* [EXCERPT TO READ]:

Most of the articles are from the `Garmenr Upper Body` product group. Let's see it as a percenetage

In [None]:
temp = articles_df.groupby(["product_group_name"])['article_id'].nunique().sort_values(ascending=False)
temp

In [None]:
print("Garmenr Upper Body articles as a percenetage of total articles : ",
   round(temp[0]/articles_df['article_id'].
         count()*100,2),"%")

In [None]:
temp = articles_df.groupby(["product_type_name"])["article_id"].nunique()
df = pd.DataFrame({'Product Type': temp.index,
                   'Articles': temp.values
                  })
total_types = len(df['Product Type'].unique())

#getting top 50 
df = df.sort_values(['Articles'], ascending=False)[0:50]
plt.figure(figsize = (16,6))
plt.title(f'Number of Articles per each Product Type (top 50 from total: {total_types})')
s = sns.barplot(x = 'Product Type', y="Articles", data=df,palette="rocket")
s.set_xticklabels(s.get_xticklabels(),rotation=90)
locs, labels = plt.xticks()
plt.show()

Most of the articles are from four product types
* trousers
* Dress
* Sweater
* T-shirt



In [None]:
temp = articles_df.groupby(["department_name"])["article_id"].nunique()
df = pd.DataFrame({'Department Name': temp.index,
                   'Articles': temp.values
                  })
total_depts = len(df['Department Name'].unique())

* [STORED DATA]:
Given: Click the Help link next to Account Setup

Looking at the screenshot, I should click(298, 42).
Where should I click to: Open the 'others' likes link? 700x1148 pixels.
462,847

* [WHAT YOU ARE ASKED TO DO]:
In the notebook excerpt on product articles, translate the sentence "Most of the articles are from four product types" into Spanish.

* [OUTPUT BELOW]:
La mayoría de los artículos pertenecen a cuatro tipos de producto.